Estratto della pagina:
▬▬▬▬▬▬
Pusher cinema club – Come i film hanno raccontato l’estetica degli spacciatori

È una questione atavica, primitiva, quasi ancestrale. Mi riferisco alla nascita e all’utilizzo, e quindi alla decodificazione, di quelli che noi oggi chiamiamo codici estetici.

Sin da quando l’uomo si è unito in comunità ha sviluppato la consuetudine, figlia anche della necessità, di riconoscersi attraverso peculiarità estetiche che fossero identificabili immediatamente, e che altrettanto immediatamente riuscissero a trasmettere l’appartenenza a un determinato gruppo di persone, a una comunità appunto.

Una volta stabilizzato e definito questo processo di identificazione, quella che era diventata una consuetudine, ha iniziato ad assumere significati più specifici in riferimento a quelli che potevano essere i codici estetici utilizzati.

Gli esempi che si potrebbero fare sono innumerevoli, basti pensare a tutte quelle comunità, subculture o gruppi appartenenti a una collettività che si distinguono in base al modello culturale che scelgono di seguire e ai linguaggi estetici ed estrinseci che vengono adottati.

Da un punto di vista storico la figura dello spacciatore, a tutti i livelli, ha subito un’evoluzione naturale rispetto ai diversi contesti in cui questa figura si è trovata a muoversi e ad agire, sviluppando attorno a sé una narrativa sfaccettata derivante dal livello di coinvolgimento o meno all’interno delle organizzazioni criminali.

A contribuire alla figura dello spacciatore nell’immaginario collettivo, un’importanza preponderante l’ha avuta, di certo, il cinema.

La storia del cinema è stracolma di film che hanno raccontato e descritto le vite, le abitudini, le peculiarità e l’estetica dello spacciatore, contribuendo anche a creare attorno a questa figura una particolare attenzione dovuta alla narrazione, spesso romanzata, che la settima arte ha messo in scena negli anni.
▬▬▬▬▬▬
Dati forniti:
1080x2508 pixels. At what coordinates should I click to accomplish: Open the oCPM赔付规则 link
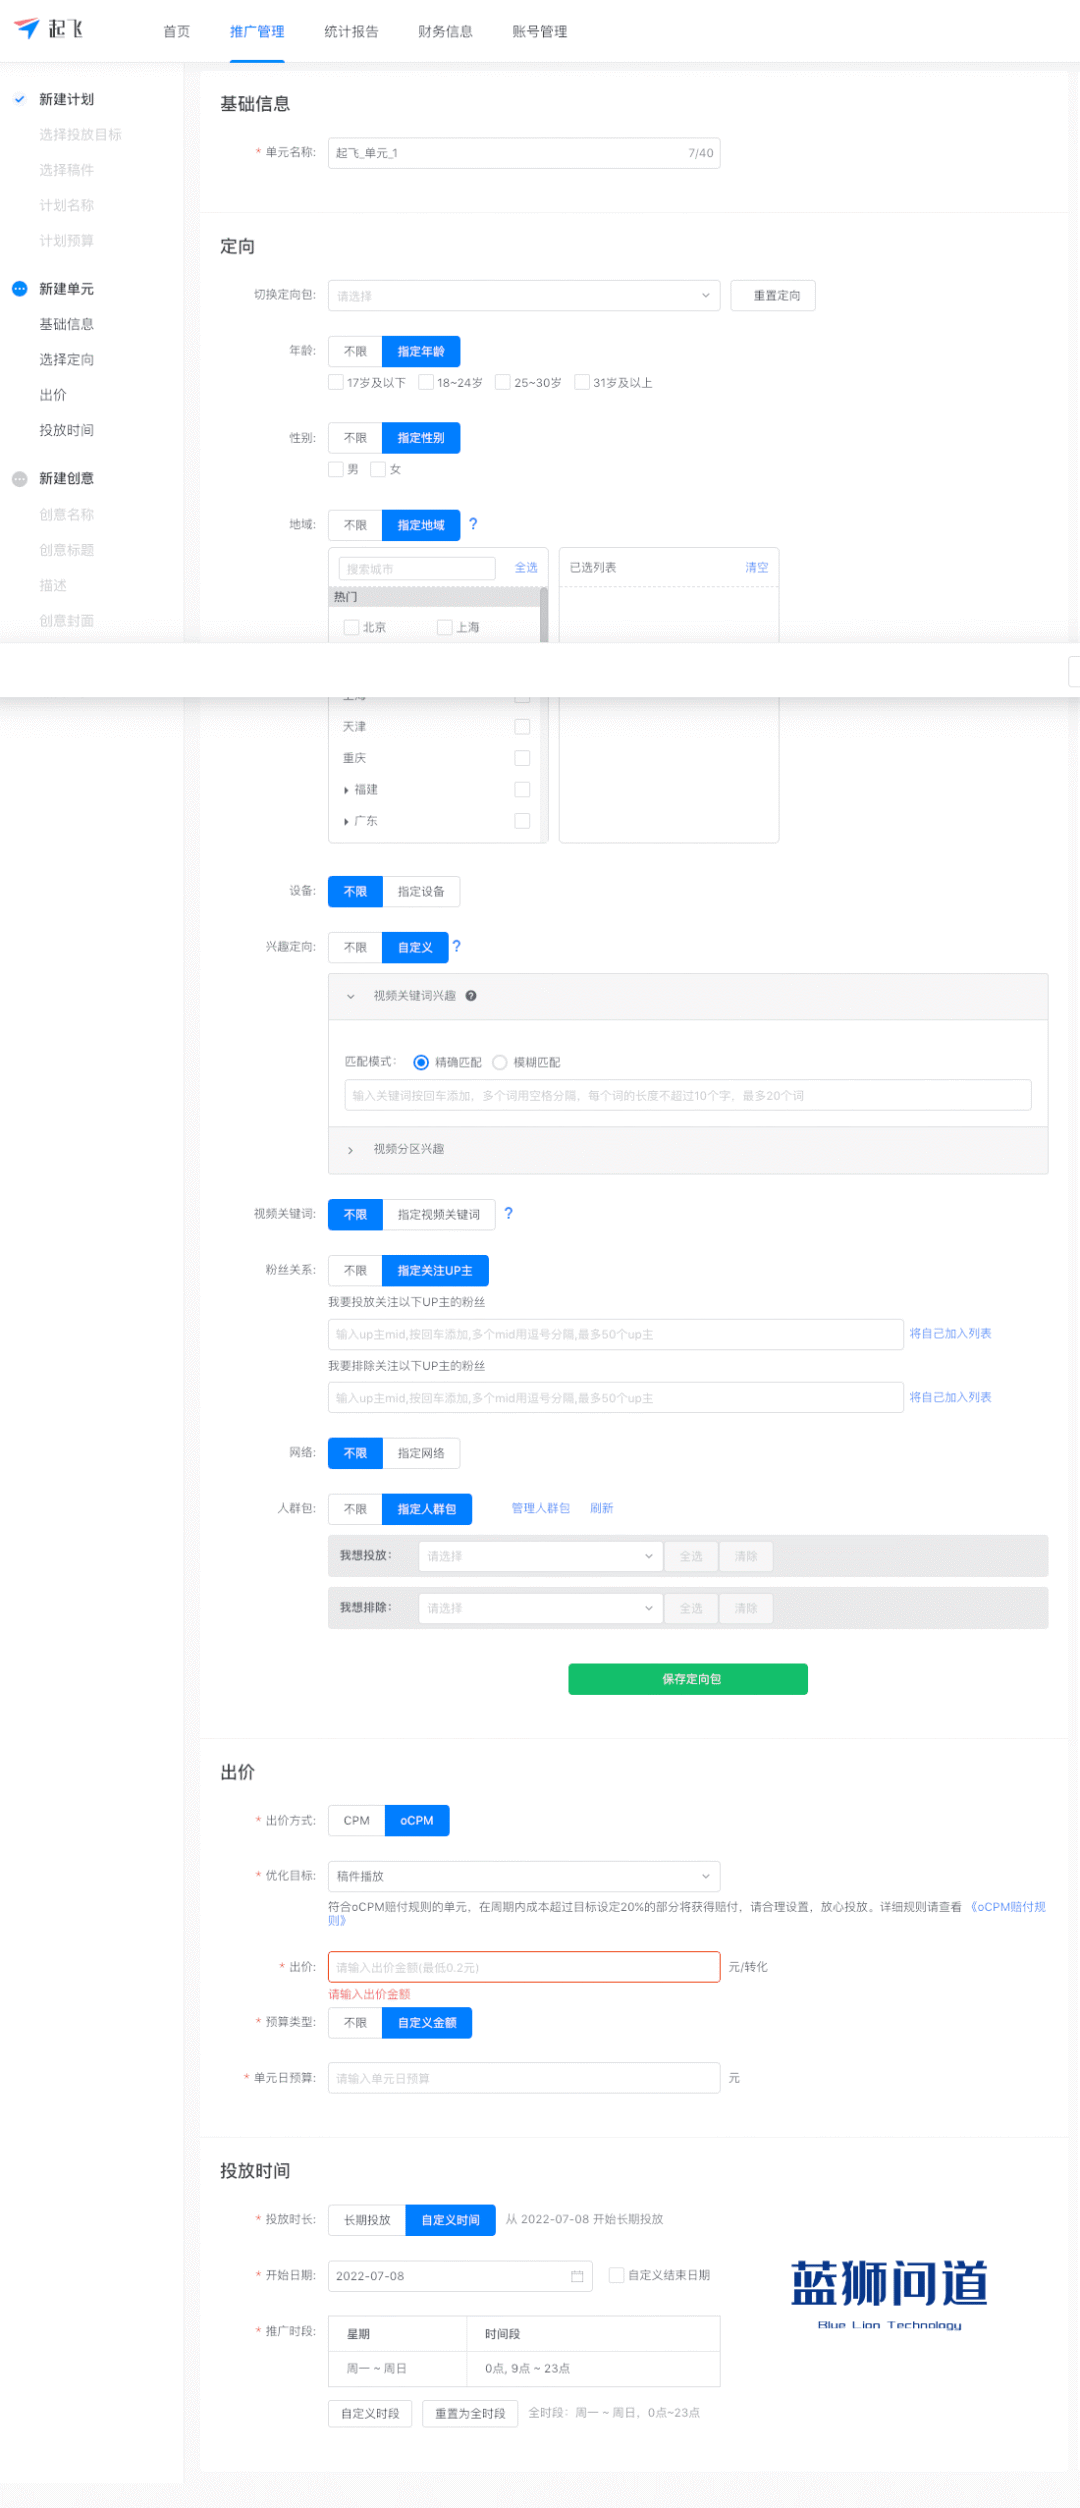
▬▬▬▬▬▬
Attività da svolgere:
[a] Nel testo sugli spacciatori nel cinema, che cosa ha avuto un'importanza preponderante nel costruire la figura dello spacciatore nell'immaginario collettivo?
[b] Continua, per favore, il testo sugli spacciatori nel cinema a partire dalla sua ultima frase.
Le righe non hanno alcun legame con il testo sugli spacciatori nel cinema.

Risposte ai quesiti:
[a] Il cinema.

[b]
Nella costruzione ideale e spesso enfatizzata della rappresentazione cinematografica dello spacciatore, impossibile non citare alcune delle pellicole che più di altre hanno aiutato a crearne un’immagine per lo più stereotipata.

Una di queste pellicole è, senza paura di smentita, “Blow”.

BLOW
Giacca: Tagliatore
Dolcevita: GCDS
Occhiale da sole: Ray-Ban

Basato su un romanzo di Bruce Porter, il film autobiografico racconta la storia di George Jung – interpretato da Johnny Depp -, narcotrafficante che, a cavallo tra gli anni ’70 e ’80, è stato legato al cartello di Medellín, un’imponente organizzazione di narcotrafficanti con base nella città colombiana ma che conduceva operazioni illecite in tutto il mondo, il cui capo storico fu Pablo Escobar, il più potente e ricco narcotrafficante della storia.

Il film è un ammaliante e per certi versi fascinoso racconto della rocambolesca vita di Jung, dall’infanzia e dall’adolescenza molto modeste nel Massachusetts, fino alla sua ascesa nel mondo del narcotraffico con Escobar e Carlos Lehder, altro signore colombiano della droga.

Qui i costumi del film rispecchiano quella che era la moda negli anni in cui la pellicola è ambientata, mostrandoci una serie di personaggi caratterizzati da elementi estetici che ne rispecchiano personalità, provenienza, attitude, insomma ne ricalcano la personalità.

Una delle scene più impattanti del film è quella relativa all’arrivo di Jung all’aeroporto di Miami, dopo aver venduto 50 chili di cocaina in tre giorni. “Black Betty” dei Ram Jam fa da colonna sonora a un momento indimenticabile: George cammina sicuro con una valigetta piena di soldi, frutto della vendita, mentre indossa un completo color crema e un maglione a coste con un finto dolce vita, un paio di Aviator alla Elvis Presley, capelli lunghi da Rock Star e basette folte. Quel completo era un classico della moda di fine anni ’70, legato a doppio filo alla disco culture ma che in realtà arrivò sulla costa occidentale degli Stati Uniti poco prima della Seconda Guerra Mondiale. Definito leisure suit, ovvero abito per il tempo libero, si impose come un must nella Hollywood dell’epoca nel settore dell’abbigliamento casual, raggiungendo la sua massima popolarità proprio negli anni ’70. La giacca è una sahariana caratterizzata da un ampio colletto, cinque bottoni e quattro tasche, due ai lati e due sul petto; i pantaloni flat, che non dovrebbero essere in tinta guardando alla moda del tempo, in questo caso sono anch’essi color crema e non molto larghi, un vero classico dell’epoca.

SCARFACE
Giacca: Issey Miyake Homme Plissé
Pantalone: Issey Miyake Homme Plissé
Camicia: Polo Ralph Lauren
Scarpe: Church’s

Per non parlare probabilmente del narco film più popolare di sempre, “Scarface”.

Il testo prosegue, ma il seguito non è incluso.